TASK MATERIAL =
++++++++

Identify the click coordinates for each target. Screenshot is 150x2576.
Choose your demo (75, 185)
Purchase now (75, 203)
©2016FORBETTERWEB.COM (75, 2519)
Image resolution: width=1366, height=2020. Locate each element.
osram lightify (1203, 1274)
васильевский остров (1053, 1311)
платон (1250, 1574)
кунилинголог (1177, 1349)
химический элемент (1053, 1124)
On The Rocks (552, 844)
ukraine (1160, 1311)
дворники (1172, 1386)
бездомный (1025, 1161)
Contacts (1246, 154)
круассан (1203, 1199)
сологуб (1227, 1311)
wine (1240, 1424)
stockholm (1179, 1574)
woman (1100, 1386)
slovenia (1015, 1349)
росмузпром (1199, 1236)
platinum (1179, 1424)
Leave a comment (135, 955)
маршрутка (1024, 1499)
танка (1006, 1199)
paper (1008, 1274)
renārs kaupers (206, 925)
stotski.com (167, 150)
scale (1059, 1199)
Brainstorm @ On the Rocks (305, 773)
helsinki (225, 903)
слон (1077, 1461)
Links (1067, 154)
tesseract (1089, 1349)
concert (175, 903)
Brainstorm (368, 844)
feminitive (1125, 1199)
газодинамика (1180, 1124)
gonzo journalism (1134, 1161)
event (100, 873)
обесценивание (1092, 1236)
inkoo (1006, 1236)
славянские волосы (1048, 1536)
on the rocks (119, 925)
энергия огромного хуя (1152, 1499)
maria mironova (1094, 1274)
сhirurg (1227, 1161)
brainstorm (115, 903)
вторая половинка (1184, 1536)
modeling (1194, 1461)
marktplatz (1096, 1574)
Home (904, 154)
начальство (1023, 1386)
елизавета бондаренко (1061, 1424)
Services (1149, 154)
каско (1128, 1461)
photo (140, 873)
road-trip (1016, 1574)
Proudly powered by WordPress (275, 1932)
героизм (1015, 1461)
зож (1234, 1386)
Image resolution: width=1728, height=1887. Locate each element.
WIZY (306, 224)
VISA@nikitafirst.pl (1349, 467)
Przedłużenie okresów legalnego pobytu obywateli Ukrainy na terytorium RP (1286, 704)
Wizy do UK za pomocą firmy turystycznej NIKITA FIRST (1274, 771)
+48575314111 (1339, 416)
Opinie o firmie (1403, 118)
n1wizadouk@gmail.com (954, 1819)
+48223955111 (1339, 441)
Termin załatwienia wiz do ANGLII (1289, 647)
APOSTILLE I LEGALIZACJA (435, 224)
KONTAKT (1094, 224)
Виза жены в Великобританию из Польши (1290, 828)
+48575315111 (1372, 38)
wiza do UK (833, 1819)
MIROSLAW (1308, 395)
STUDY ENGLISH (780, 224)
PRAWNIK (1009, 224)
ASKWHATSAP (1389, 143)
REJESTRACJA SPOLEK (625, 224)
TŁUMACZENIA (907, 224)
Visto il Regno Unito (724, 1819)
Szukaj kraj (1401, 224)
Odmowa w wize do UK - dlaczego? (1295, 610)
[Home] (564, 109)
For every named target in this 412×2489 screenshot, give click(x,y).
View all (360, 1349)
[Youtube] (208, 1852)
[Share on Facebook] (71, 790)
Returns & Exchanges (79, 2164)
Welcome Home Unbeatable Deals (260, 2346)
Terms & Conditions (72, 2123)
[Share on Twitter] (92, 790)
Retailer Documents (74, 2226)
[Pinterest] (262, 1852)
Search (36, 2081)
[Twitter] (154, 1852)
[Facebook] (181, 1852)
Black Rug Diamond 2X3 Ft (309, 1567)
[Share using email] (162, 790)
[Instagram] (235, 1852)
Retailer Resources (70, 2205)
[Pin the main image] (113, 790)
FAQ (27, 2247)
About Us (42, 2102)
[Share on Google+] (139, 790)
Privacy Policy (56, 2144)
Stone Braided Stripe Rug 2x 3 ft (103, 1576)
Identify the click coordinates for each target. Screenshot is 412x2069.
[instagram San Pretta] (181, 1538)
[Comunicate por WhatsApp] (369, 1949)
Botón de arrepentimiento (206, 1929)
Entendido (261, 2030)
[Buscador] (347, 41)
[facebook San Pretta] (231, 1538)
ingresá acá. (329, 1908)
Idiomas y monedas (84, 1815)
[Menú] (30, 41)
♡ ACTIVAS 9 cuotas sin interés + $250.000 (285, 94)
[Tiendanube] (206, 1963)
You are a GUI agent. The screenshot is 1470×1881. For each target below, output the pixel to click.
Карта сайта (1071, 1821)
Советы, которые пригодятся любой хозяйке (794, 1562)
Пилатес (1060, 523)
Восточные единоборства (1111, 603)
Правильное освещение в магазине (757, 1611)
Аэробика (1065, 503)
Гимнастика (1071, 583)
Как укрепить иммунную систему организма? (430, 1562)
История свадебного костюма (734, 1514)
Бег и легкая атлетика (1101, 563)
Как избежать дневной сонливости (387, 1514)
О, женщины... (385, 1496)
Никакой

++++++++

ABOUT THIS EXERCISE = Each line from the one with "[Buscador] (347, 41)" through the last line of the records above must be retyped exactly, and no other line may be given.

ANSWER SPACE =
[Buscador] (347, 41)
[facebook San Pretta] (231, 1538)
ingresá acá. (329, 1908)
Idiomas y monedas (84, 1815)
[Menú] (30, 41)
♡ ACTIVAS 9 cuotas sin interés + $250.000 (285, 94)
[Tiendanube] (206, 1963)
You are a GUI agent. The screenshot is 1470×1881. For each target below, output the pixel to click.
Карта сайта (1071, 1821)
Советы, которые пригодятся любой хозяйке (794, 1562)
Пилатес (1060, 523)
Восточные единоборства (1111, 603)
Правильное освещение в магазине (757, 1611)
Аэробика (1065, 503)
Гимнастика (1071, 583)
Как укрепить иммунную систему организма? (430, 1562)
История свадебного костюма (734, 1514)
Бег и легкая атлетика (1101, 563)
Как избежать дневной сонливости (387, 1514)
О, женщины... (385, 1496)
Никакой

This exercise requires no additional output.